Дань прошлому | страница 6
Родился я в мелко-купеческой еврейской семье, строго соблюдавшей все религиозные нравы и обряды, как завещено было предками. Обычаи и обряды неукоснительно выполнялись дедушкой и бабушкой и всеми членами их семьи не только в Слониме, Гродненской губернии, но и в Москве, куда дед перебрался в половине 50-ых годов и куда он пятнадцатью годами позже перевез семью. Вскоре после моего рождения умер старший из нас, трех мальчиков, а два года спустя умерла и мать.
Матери я, конечно, совсем не помню. Помню вообще немногое из раннего детства. И то, что сохранилось в памяти, - смутно и не отчетливо. Вспоминается пожар в Друскениках. Было страшно. Меня кто-то держит на руках. Там же, в Друскениках, свежесть лиственного леса у ручья, ландыши на мшистой влажной почве. И всё. Из более позднего времени запомнилось имя Каролины Егоровны, полбонны и полгувернантки, домохозяйки и первой моей воспитательницы. За висящим на стене чьим-то портретом несколько прутьев - напоминание о возможной каре, на деле никогда не применявшейся. Помню отвращение, с которым пил во время болезни молоко с коньяком, которое в те годы предписывалось медициной. Наконец, острее всего запечатлелись ужас и крики Каролины Егоровны, судорожно рвавшей на себе кофточку, из которой выскочил мышонок...

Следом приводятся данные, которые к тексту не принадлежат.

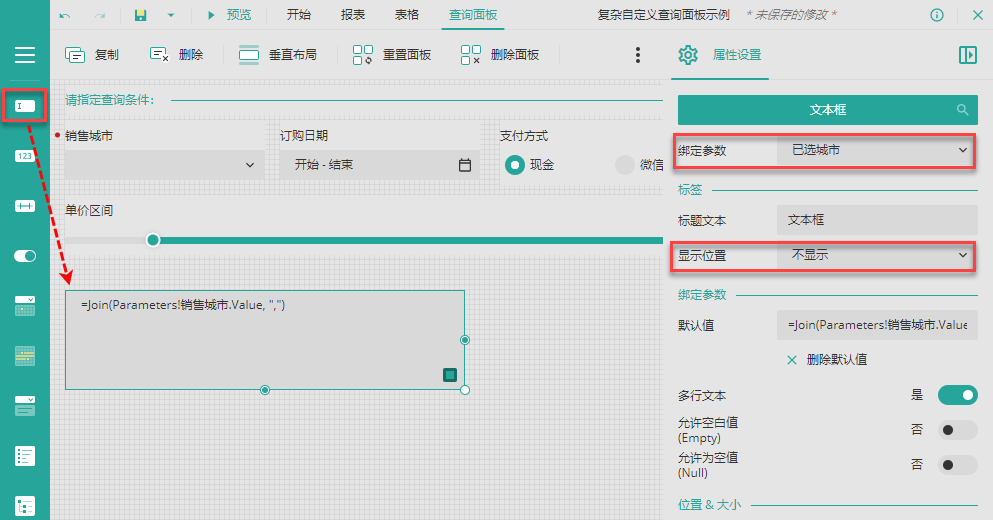The width and height of the screenshot is (993, 520).
Task: Click the 重置面板 button
Action: pos(392,55)
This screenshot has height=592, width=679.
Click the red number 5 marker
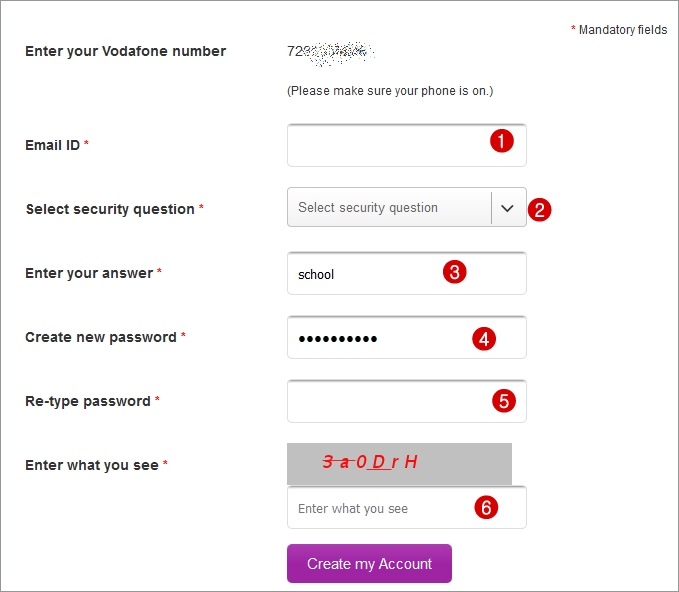(x=504, y=401)
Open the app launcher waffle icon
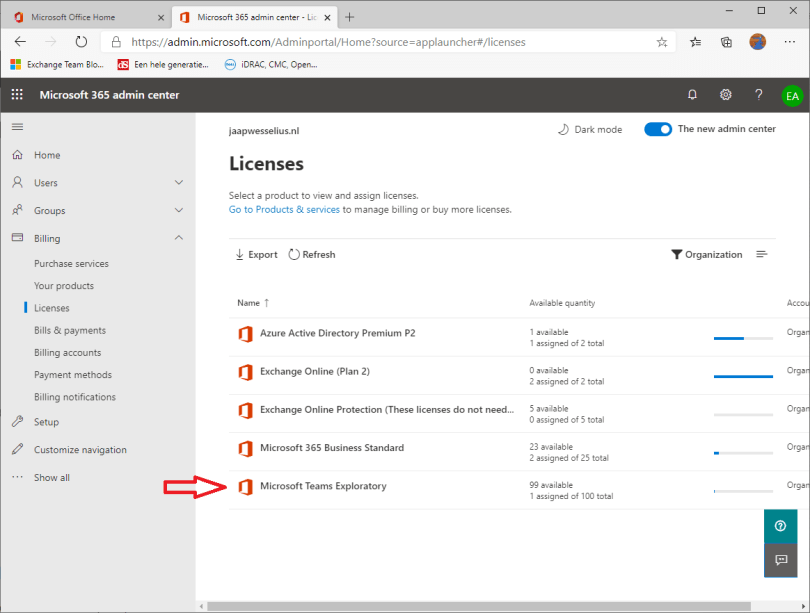The height and width of the screenshot is (613, 810). tap(17, 95)
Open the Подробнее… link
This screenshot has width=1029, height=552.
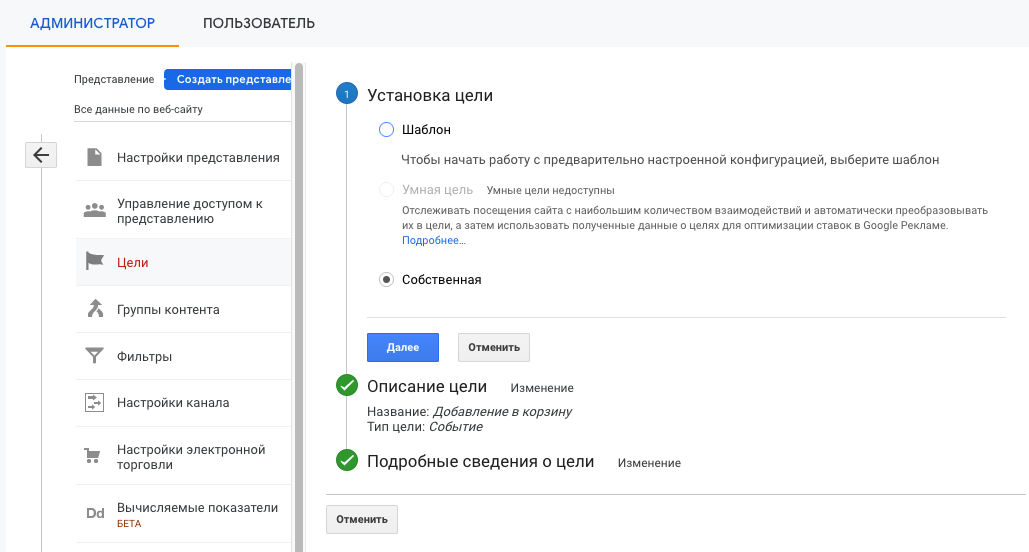point(434,241)

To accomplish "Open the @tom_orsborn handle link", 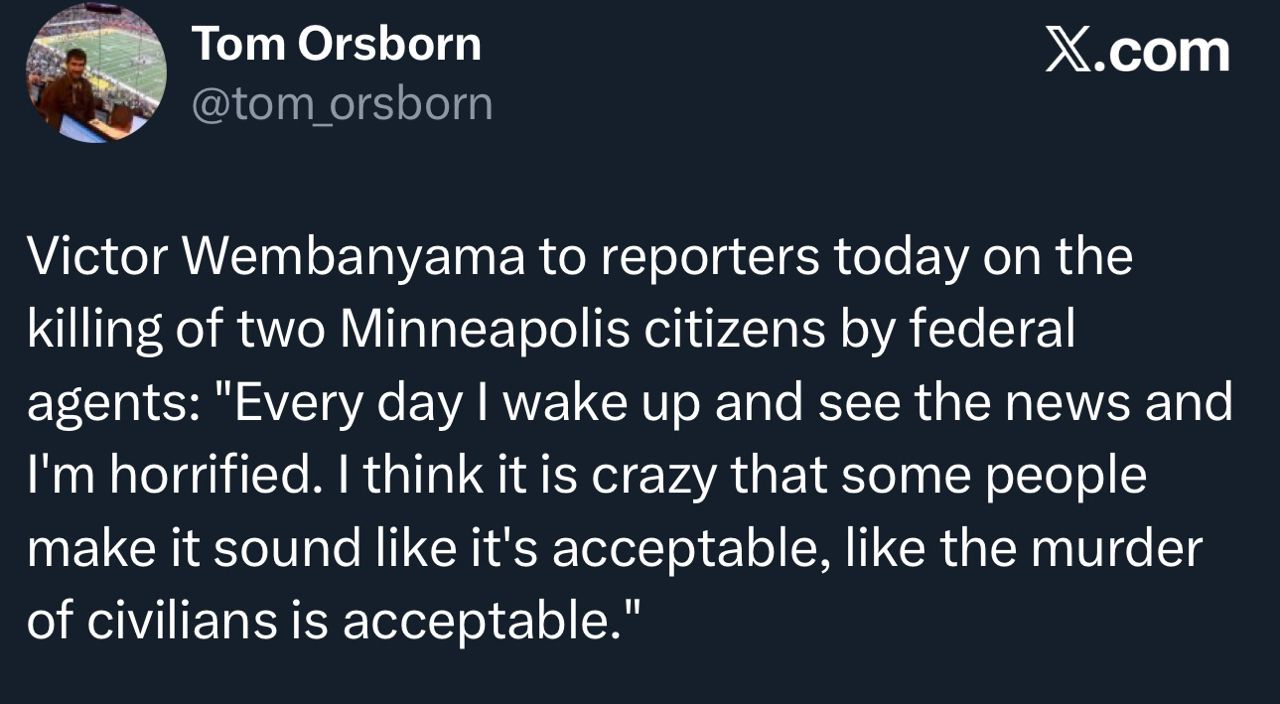I will [x=341, y=104].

Эти расплывчатые и отрывочные пятна сгущаются к шестилетнему возрасту, когда меня познакомили с будущей мачехой, которую мы стали называть мамашей и которая была для нас фактически настоящей матерью. От природы очень добрая, она вместе с тем обладала и характером - была настойчива и даже напориста в достижении своей цели. Мало что знавшая и путанно изъяснявшаяся, она умудрялась преодолевать совершенно, казалось бы, непреодолимые препятствия. Ей удавалось доходить до директоров департаментов и даже до товарищей министров в Петербурге, и она так их донимала, что те, чтобы отвязаться, в конце концов, удовлетворяли ее просьбу. Ее достижения, воистину, были "достойны кисти", не Айвазовского, конечно, а самого Чехова, - как и она сама могла бы составить сюжет чеховского рассказа.
Отец не получил никакого систематического образования, кроме самого элементарного - в русской и еврейской грамоте и религиозной обрядности. Он не вполне уверенно даже говорил по-русски и с нами предпочитал говорить по-еврейски. Но писал он своим бисерным, ровным почерком совершенно правильно, не всегда ошибаясь даже в "ятях". Небольшого роста, с правильными чертами лица, только чуть-чуть косивший, до застенчивости скромный, тихий, мягкий, добрый, даже рядом со своими младшими братьями и сестрами державшийся в тени, ни на что не притязавший и не роптавший на удары тяжелой для него судьбы, набожный, он был предметом нашей нежной любви: каждый из нас считал его своим, больше всего ему лично принадлежащим. Позднее мы называли его "угодничек".